Go through the records below and return each line that has "will" in it.

(Stored items from a collection)
○ ○ ○

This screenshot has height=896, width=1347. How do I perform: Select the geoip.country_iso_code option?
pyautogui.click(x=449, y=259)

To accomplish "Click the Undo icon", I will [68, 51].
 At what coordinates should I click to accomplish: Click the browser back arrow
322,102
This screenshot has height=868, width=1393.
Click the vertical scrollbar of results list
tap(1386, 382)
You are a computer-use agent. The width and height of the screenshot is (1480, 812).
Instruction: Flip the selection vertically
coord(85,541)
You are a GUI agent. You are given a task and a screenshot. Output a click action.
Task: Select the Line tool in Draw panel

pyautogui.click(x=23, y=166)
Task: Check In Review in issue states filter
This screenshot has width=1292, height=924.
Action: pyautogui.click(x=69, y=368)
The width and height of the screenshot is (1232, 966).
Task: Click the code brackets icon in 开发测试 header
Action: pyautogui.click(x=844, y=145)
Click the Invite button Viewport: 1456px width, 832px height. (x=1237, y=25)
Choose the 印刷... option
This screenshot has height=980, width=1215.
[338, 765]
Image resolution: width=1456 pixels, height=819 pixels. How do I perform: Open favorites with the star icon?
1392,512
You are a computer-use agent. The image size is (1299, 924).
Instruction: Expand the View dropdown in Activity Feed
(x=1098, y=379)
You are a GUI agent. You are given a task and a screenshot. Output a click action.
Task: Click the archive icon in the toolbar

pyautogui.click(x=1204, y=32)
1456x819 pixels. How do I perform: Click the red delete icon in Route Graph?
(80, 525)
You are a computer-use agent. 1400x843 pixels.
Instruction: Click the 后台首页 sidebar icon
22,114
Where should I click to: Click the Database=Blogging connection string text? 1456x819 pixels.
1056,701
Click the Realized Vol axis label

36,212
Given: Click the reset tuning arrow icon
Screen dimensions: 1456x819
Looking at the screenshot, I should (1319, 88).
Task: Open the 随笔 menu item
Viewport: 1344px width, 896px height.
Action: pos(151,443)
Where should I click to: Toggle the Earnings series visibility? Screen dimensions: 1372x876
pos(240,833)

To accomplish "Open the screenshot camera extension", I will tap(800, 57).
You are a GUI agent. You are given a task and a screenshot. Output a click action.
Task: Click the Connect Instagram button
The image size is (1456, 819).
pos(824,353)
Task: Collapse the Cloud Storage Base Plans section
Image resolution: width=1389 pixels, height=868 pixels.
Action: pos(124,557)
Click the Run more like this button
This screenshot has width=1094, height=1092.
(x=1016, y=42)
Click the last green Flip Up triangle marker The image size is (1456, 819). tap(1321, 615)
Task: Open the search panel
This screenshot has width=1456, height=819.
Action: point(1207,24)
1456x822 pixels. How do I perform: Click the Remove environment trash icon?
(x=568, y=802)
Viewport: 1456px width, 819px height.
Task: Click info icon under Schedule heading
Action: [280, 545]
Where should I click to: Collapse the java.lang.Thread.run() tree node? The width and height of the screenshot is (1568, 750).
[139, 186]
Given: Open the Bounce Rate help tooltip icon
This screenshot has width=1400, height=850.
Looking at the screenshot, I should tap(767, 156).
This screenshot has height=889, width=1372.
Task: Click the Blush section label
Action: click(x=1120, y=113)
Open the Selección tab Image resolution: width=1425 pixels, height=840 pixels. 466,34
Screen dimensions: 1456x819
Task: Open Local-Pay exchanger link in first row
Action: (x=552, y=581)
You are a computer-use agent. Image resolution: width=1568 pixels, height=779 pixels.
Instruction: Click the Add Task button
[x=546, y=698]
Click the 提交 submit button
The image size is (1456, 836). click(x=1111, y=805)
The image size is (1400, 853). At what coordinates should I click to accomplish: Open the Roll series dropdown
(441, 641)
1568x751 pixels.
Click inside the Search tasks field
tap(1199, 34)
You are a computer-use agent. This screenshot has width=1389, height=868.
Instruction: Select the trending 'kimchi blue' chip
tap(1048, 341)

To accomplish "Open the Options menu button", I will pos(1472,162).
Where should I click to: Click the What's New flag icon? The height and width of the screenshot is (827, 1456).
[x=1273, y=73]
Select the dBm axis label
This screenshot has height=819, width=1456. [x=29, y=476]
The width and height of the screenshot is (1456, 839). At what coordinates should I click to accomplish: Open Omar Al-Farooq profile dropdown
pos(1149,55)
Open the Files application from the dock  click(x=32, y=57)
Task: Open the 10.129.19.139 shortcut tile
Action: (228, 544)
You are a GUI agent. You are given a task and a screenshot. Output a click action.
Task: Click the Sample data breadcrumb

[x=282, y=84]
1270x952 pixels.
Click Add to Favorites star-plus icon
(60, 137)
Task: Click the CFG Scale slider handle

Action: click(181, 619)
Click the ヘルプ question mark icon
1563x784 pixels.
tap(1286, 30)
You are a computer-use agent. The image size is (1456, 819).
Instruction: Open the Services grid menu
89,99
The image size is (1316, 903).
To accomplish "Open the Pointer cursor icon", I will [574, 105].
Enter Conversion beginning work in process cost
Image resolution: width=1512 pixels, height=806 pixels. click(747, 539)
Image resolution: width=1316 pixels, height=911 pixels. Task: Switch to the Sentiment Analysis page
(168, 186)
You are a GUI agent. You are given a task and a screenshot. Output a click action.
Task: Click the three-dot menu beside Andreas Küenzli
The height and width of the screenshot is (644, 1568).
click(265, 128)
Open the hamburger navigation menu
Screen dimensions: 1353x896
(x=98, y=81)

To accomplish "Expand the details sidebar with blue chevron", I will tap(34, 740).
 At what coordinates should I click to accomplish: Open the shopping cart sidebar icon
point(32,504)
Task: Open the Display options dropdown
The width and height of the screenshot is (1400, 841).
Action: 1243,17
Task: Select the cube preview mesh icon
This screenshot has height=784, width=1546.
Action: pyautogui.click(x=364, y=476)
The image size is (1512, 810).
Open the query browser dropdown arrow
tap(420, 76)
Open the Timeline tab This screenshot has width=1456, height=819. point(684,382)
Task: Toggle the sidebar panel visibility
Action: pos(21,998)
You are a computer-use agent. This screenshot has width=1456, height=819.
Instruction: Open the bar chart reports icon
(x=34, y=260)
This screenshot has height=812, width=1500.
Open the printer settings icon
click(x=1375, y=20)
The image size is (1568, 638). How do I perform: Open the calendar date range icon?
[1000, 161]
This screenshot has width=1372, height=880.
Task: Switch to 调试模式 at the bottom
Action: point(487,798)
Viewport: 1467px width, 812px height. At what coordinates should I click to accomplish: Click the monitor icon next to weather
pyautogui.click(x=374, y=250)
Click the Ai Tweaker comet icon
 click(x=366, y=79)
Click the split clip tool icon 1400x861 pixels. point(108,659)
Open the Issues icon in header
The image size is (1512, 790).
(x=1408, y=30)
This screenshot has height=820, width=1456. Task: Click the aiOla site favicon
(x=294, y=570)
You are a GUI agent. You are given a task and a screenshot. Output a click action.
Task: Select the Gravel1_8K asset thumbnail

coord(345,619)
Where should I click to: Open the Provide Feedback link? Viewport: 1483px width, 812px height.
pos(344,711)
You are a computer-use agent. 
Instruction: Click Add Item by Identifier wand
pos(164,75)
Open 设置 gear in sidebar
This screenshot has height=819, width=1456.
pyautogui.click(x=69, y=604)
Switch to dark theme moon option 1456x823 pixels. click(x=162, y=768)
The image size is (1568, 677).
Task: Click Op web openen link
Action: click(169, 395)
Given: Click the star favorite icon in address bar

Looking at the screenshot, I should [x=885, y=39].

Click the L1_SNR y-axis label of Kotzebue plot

○ ○ ○

### [EXERCISE RESULT]
To accomplish "Click the Undo icon", I will [68, 51].
To accomplish "Open the screenshot camera extension", I will tap(800, 57).
To accomplish "Open the Options menu button", I will pos(1472,162).
To accomplish "Open the Pointer cursor icon", I will [574, 105].
To accomplish "Expand the details sidebar with blue chevron", I will tap(34, 740).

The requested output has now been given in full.